IBM held a whopping 11.23% weighting in the index at the beginning of the year. IBM has produced a price return of -6% in 2013, battling Caterpillar (CAT) for worst performance amongst the index's thirty constituents. Given the large weighting of IBM in the Dow, if "Big Blue" had returned the 21% average return of the index, then the Dow Jones Industrial Average would be roughly 3% higher, or 500 points higher than its current level, moving the index closer to 17,000 than 16,000.
I wrote Monday in my article Dow 16,000 Versus Its 2007 Peak while the Dow's adjusted price-weighting and narrow coverage universe are archaic and anachronistic in the days of computerized calculations and alternative weightings, the DJIA has retained its status as a stock market bellwether.

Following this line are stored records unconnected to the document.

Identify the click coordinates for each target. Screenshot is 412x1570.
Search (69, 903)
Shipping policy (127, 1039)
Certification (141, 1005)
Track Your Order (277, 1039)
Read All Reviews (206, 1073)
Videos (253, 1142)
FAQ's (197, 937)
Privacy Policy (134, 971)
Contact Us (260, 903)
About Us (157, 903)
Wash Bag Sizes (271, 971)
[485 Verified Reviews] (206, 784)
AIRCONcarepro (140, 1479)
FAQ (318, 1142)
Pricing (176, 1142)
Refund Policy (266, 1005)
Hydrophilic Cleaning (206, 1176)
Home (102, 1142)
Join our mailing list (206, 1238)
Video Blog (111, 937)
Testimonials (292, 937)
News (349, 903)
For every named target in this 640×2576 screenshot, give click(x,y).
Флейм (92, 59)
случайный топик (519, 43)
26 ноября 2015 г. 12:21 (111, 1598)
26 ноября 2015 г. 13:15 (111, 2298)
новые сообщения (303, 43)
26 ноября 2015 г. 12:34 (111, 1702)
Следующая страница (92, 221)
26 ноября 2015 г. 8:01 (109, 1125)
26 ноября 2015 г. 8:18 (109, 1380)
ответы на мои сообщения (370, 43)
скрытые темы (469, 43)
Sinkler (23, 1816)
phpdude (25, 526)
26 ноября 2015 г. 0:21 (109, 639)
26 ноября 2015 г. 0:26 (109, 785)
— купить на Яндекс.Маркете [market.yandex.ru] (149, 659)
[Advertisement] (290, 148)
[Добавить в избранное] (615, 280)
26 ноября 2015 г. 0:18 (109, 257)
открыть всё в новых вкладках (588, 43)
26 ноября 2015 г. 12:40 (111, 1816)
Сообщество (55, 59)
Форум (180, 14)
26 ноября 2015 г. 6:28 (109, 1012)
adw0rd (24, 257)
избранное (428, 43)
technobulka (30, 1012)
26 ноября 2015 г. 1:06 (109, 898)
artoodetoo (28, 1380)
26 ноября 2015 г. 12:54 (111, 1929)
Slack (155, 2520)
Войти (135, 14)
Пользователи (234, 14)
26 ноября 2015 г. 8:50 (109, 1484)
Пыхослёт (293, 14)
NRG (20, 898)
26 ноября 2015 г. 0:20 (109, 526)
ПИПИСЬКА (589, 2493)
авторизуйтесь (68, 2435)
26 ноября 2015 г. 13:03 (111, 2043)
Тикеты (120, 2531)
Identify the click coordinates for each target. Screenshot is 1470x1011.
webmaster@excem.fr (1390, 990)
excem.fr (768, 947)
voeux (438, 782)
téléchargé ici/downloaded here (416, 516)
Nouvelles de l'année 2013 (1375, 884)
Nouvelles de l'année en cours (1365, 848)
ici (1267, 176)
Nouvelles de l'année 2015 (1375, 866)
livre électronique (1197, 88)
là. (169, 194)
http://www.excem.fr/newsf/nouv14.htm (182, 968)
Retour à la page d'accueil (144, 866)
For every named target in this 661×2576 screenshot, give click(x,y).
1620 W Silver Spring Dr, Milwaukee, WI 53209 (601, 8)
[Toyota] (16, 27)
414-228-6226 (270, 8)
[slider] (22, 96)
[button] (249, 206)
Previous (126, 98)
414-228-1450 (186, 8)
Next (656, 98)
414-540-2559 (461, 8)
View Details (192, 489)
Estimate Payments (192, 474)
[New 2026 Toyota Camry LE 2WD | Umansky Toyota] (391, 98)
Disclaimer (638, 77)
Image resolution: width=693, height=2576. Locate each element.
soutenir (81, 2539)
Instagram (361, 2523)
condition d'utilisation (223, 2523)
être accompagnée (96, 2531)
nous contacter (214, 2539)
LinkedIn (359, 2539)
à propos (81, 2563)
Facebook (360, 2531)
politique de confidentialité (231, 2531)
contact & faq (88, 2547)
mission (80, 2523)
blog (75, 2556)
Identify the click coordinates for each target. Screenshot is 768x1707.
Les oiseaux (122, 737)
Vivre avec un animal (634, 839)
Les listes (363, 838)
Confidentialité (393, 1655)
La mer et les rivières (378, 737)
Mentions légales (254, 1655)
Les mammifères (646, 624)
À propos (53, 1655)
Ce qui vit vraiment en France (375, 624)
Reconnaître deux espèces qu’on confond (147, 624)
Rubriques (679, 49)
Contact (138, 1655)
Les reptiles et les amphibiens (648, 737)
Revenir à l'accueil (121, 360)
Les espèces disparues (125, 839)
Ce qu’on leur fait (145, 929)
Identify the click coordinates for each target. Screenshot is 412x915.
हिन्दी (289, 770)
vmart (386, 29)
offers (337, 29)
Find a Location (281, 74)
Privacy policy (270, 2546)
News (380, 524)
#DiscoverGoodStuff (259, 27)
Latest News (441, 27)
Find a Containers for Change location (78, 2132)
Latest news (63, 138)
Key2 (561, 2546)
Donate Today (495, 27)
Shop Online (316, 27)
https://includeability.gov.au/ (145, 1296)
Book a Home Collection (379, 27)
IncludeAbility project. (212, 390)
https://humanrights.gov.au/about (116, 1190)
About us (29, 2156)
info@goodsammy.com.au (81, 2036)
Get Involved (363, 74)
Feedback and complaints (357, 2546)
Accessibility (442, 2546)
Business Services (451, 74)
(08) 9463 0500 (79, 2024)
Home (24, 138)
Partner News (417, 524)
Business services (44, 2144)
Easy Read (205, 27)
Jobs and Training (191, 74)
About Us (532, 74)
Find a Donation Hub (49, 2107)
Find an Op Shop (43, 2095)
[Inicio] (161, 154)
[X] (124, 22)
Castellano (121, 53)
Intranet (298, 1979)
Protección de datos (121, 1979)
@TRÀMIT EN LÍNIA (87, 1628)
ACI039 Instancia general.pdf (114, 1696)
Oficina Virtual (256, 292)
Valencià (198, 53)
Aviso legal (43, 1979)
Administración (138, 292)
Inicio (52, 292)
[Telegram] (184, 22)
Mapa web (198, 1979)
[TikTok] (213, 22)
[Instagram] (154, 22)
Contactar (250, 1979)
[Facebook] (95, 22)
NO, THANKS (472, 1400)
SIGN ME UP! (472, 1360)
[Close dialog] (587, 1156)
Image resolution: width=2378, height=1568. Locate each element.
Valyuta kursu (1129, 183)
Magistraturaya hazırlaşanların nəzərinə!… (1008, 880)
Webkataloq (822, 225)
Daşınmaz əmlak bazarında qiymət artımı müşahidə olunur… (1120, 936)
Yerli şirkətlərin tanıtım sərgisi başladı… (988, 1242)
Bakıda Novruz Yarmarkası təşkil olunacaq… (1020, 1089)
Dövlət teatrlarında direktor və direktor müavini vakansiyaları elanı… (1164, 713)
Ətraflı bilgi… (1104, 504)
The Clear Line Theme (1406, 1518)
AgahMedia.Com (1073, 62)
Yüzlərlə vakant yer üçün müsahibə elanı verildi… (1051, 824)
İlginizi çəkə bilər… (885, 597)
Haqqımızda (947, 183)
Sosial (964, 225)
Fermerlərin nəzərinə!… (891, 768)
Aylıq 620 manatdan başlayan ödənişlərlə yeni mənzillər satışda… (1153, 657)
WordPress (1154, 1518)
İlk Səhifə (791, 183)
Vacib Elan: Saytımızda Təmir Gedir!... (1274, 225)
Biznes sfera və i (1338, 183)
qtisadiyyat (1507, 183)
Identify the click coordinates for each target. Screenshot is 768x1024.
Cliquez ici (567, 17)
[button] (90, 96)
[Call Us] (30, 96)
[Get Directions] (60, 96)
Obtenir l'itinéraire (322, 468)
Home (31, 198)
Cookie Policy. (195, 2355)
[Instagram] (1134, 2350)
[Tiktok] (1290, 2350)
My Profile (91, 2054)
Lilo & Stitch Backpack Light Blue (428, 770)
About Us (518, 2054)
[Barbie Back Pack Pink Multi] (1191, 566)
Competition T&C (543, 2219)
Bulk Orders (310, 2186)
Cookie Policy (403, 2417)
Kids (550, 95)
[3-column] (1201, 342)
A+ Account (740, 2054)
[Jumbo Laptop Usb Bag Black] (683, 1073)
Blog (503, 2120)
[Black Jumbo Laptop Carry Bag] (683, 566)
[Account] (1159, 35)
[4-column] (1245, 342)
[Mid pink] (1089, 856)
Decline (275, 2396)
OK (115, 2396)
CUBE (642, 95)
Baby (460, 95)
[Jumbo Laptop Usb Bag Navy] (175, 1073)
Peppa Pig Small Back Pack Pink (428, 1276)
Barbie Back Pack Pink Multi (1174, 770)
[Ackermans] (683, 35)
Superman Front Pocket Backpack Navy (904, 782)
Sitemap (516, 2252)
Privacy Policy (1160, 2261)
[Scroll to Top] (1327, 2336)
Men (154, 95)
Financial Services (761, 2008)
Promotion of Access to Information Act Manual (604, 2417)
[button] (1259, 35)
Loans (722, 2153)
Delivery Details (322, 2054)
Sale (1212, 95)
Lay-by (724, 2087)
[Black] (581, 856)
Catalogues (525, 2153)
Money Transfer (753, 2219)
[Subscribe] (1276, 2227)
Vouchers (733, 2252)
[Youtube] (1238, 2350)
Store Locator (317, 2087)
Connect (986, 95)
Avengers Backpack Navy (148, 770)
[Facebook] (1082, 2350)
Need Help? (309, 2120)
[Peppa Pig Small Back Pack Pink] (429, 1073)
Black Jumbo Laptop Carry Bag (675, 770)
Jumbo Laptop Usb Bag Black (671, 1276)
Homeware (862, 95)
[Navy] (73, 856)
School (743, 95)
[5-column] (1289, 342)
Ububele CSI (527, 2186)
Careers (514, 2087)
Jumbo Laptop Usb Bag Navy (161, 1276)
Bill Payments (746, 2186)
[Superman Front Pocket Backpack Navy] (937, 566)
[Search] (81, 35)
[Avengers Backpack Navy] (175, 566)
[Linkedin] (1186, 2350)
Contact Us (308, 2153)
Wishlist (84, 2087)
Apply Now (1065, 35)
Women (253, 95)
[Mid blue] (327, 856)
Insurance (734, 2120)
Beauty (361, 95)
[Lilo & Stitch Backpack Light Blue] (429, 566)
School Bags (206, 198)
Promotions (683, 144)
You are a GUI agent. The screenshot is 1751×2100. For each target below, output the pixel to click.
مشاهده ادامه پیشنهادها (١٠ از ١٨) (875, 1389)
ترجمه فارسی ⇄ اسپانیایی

Given its long track record, the Dow Jones Industrial Average is a piece of Americana, and Dow 16,000 resonates with the average American. Even if a mere nine stocks account for half its value, this is still the gauge mentioned first on the nightly news and the figure most likely to be at the grasp of the novice investor. If you have looked at Dow 16,000 and made associations with your portfolio, understand that the Dow Jones Industrial Average may not be a good representation for your domestic equity risk. Dow 16,000 could have easily been Dow 16,500 if the index's largest beginning of the year constituent had not turned into an outsized laggard in 2013.